Zoltán Peskó und das SWR Sinfonieorchester Baden-Baden und Freiburg bleiben auf ihrer 1988 entstandenen Aufnahme gleich irgendwo im Seetang festhängen. Takt für Takt zieht Maestro Peskó die Noten aus den Instrumentengruppen – technisch nicht zu beanstanden, aber leider auch ziemlich zäh. Kein wirkliches Highlight, keine wirkliche Enttäuschung, und nicht wirklich zeitgemäß.
Wie unter Anflügen Karajan’scher Megalomanie verwandelt sich die Seejungfrau bei Thomas Dausgaard und dem Danish National Symphony Orchestra hingegen zu einem regelrechten Schlachtschiff. Damit pflügen sie förmlich durch die Klangwogen des ersten und zweiten Satzes. Der dritte Satz kommt dann doch leichtfüßiger daher, hat es jedoch ein bisschen schwer, nach derart viel Gravität zu erfrischen. Es entsteht ein schweres Klangmystiker- Kino: beeindruckend, professionell, unnahbar.

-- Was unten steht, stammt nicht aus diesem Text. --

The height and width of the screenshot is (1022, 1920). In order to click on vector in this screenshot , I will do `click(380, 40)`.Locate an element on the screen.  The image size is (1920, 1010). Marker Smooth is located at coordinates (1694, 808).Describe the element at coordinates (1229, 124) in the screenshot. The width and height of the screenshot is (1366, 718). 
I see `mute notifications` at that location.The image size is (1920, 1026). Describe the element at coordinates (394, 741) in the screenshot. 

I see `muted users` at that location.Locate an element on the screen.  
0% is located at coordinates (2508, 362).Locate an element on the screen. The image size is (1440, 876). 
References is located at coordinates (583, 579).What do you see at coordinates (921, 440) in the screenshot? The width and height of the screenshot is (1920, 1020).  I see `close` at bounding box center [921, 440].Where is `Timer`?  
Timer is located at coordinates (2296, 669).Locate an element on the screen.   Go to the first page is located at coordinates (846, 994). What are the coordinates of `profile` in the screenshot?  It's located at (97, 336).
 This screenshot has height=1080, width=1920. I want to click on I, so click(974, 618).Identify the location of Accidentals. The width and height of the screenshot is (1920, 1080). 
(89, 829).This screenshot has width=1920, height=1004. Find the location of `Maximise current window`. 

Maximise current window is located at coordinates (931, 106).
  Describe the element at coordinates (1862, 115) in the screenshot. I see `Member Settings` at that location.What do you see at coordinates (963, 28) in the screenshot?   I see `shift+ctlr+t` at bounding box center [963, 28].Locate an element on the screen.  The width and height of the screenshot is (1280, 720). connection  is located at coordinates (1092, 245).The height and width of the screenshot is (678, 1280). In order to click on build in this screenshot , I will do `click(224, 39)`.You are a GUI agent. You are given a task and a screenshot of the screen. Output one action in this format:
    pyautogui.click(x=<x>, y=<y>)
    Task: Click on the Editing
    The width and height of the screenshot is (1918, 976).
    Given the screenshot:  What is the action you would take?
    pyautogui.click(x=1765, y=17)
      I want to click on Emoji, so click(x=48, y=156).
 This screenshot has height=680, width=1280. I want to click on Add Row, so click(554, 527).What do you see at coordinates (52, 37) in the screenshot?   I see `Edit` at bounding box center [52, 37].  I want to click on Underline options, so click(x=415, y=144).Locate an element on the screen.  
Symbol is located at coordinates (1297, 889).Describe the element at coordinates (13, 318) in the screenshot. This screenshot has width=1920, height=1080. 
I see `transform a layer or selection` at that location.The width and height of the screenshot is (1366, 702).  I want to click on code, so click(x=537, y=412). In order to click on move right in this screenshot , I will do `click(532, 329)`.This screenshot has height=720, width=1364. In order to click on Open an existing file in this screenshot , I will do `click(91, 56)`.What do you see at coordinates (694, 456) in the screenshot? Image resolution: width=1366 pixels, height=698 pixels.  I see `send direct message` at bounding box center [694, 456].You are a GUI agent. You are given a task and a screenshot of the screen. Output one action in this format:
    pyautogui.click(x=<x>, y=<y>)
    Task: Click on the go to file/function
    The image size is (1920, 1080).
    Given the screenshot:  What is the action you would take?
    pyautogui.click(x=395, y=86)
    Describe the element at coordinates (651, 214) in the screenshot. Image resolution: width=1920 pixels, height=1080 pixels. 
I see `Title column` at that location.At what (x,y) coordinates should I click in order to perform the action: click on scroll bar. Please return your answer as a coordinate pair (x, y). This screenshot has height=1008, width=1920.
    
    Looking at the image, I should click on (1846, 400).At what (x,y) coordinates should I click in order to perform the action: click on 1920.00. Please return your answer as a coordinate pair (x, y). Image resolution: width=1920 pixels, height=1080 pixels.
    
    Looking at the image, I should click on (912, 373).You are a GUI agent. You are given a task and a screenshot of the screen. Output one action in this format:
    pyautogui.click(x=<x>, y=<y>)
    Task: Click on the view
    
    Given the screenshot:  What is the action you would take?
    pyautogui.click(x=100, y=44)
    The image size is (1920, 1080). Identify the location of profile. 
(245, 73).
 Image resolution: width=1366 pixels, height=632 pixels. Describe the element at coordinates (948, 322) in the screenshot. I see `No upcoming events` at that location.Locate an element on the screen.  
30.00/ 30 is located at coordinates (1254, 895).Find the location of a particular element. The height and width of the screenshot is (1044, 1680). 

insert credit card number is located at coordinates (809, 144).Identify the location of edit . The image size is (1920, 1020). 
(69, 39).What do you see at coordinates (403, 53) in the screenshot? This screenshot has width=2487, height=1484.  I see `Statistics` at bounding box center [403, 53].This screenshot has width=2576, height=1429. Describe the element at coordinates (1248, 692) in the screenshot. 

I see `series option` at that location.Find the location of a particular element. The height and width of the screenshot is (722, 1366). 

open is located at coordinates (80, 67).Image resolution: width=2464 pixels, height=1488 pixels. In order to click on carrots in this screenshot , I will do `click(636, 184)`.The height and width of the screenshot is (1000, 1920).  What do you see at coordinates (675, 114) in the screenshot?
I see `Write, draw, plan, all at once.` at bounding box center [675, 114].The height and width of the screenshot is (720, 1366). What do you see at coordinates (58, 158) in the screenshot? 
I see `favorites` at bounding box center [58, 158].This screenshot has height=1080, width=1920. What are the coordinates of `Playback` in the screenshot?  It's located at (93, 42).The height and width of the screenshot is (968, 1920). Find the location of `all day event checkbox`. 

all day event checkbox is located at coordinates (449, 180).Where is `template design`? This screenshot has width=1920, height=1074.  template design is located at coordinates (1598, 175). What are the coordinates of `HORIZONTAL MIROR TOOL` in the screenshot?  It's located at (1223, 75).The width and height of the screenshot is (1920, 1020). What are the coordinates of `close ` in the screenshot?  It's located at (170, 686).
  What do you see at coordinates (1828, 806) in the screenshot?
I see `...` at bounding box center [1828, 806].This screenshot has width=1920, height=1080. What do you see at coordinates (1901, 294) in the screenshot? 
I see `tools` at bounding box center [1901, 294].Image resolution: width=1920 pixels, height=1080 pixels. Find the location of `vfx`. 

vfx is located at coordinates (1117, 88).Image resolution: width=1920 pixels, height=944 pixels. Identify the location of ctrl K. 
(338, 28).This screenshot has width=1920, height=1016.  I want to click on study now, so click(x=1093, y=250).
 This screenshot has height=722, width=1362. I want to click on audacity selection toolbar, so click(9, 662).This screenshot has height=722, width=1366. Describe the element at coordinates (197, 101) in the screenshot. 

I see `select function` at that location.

Die Version von James Judd und dem New Zealand Symphony Orchestra aus dem Jahr 2006 gibt sich als Filmmusik pur! Bläsergischt spritzt von kolossalen Streicherwellen, das Schlagwerk zischt und gurgelt und des Maestros zackig gewähltes Tempo zeigt sich unerschütterlich, wie der Fels in der Brandung. Bei aller Schönheit des Szenarios fehlt einzig doch ein klein wenig mehr Tiefe.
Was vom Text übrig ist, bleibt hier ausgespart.